Prepare for disasters by designing and documenting tests, recovery plans, policies, etc. in the single source of truth
- Compliance standards can be a PITA but they really help define a lot of the items here - consider looking into compliance practices even if compliance isn’t required
Identify self-healing options and use them on appropriately important workloads
- e.g.

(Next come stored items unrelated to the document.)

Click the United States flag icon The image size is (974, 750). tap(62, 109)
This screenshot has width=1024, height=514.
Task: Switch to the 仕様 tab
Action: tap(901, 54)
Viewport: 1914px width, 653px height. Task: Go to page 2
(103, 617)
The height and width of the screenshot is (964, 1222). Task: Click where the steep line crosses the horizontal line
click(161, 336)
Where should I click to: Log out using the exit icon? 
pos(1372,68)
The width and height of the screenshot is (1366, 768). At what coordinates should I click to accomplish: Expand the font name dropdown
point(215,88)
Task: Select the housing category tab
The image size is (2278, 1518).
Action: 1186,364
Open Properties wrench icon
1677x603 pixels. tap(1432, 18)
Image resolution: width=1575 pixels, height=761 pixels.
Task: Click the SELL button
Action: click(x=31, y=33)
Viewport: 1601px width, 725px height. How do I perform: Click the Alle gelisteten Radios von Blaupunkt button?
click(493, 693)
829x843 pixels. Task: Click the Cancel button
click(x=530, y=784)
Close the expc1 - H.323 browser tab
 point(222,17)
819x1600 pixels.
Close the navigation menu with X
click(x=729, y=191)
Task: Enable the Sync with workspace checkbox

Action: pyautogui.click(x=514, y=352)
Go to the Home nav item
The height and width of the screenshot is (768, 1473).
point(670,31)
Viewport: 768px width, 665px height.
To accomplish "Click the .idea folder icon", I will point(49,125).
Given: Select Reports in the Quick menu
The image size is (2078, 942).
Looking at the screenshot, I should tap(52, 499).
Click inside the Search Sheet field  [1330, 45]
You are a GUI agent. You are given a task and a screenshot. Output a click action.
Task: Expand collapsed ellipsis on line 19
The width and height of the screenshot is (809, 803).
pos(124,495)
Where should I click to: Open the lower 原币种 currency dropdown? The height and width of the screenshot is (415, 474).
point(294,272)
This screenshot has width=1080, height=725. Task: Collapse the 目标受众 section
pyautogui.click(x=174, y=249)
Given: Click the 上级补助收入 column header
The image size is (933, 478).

VM scale sets with Automatic Instance Repair
Monitoring systems should correlate telemetry to improve visibility on an event (interlocking processes, systems, flows, etc. need to coordinate on monitoring data)
Keep alerts actionable - avoid alert fatigue
Avoid overengineering and keep critical paths lean
- Break out subprocesses and workflows from critical ones
Establish standards in code implementation, deployment, and processes, and document them.
- Identify opportunities to enforce those standards by using automated validations.

Security

Create a security readiness plan that’s aligned with business priorities.
- Define workload requirements
- Integrate with reliability, health modeling and self-reservation strategies
Adopt a Zero Trust design philosophy to mitigate exposure and blast radius
1. Segmentation to set security boundaries around workloads, infrastructure, processes, and teams to isolate access
  1. Determine based on business requirements - base on criticality, division of labor, privacy concerns, etc. as long as the choice makes sense and has high level buy-in/support
Create and share the incident response plan - lean on industry frameworks for inspiration on preparedness, detection, containment, mitigation and post-incident processes.
1. The goal is to limit all points of confusion by defining roles and responsibilities while checking off all remediation requirements.
Functionality, budge and other considerations should have no impact on security investment
Codify secure operations and development practices
Classify workload data and implement security practices (i.e. access restrictions, data masking, full encryption, etc.) as appropriate
- User
- Usage
- Configuration
- Compliance
- Intellectual property
- Sensitivity
- Potential Risk
- etc.
Time limit access to data
Implement JIT access
Encrypt all the things - at all times - in all places
Add security scanning at every step of the development, deployment and management process
- Scan during deployment for common CVEs in dependencies
- Malware scan code and third party packages
- Implement PaaS solutions for wholistic coverage (Azure Stack HCI, Windows Defender Application Control, etc.)
Utilize cryptographic mechanisms
- Code signing, certificates, encryption, etc.
- Keep ciphers up to date
Encrypt backups and make them immutable
- Lean on platform options where possible, e.g. storage policies for immutable archive tiers (WORM, Legal Hold and Time Based)
Utilize security practices to optimize reliability
- DDoS mitigation, input validation/sanitization, input throttling, etc.
Implement code scanners, apply the latest security patches, update software, and protect your system with effective antimalware on an ongoing basis
Apply at least the same level of security rigor in your recovery resources and processes as you do in the primary environment, including security controls and frequency of backup
- Scan your backup systems after/during drills
Keep everything, OS, Applications, Code libraries, etc. up to date.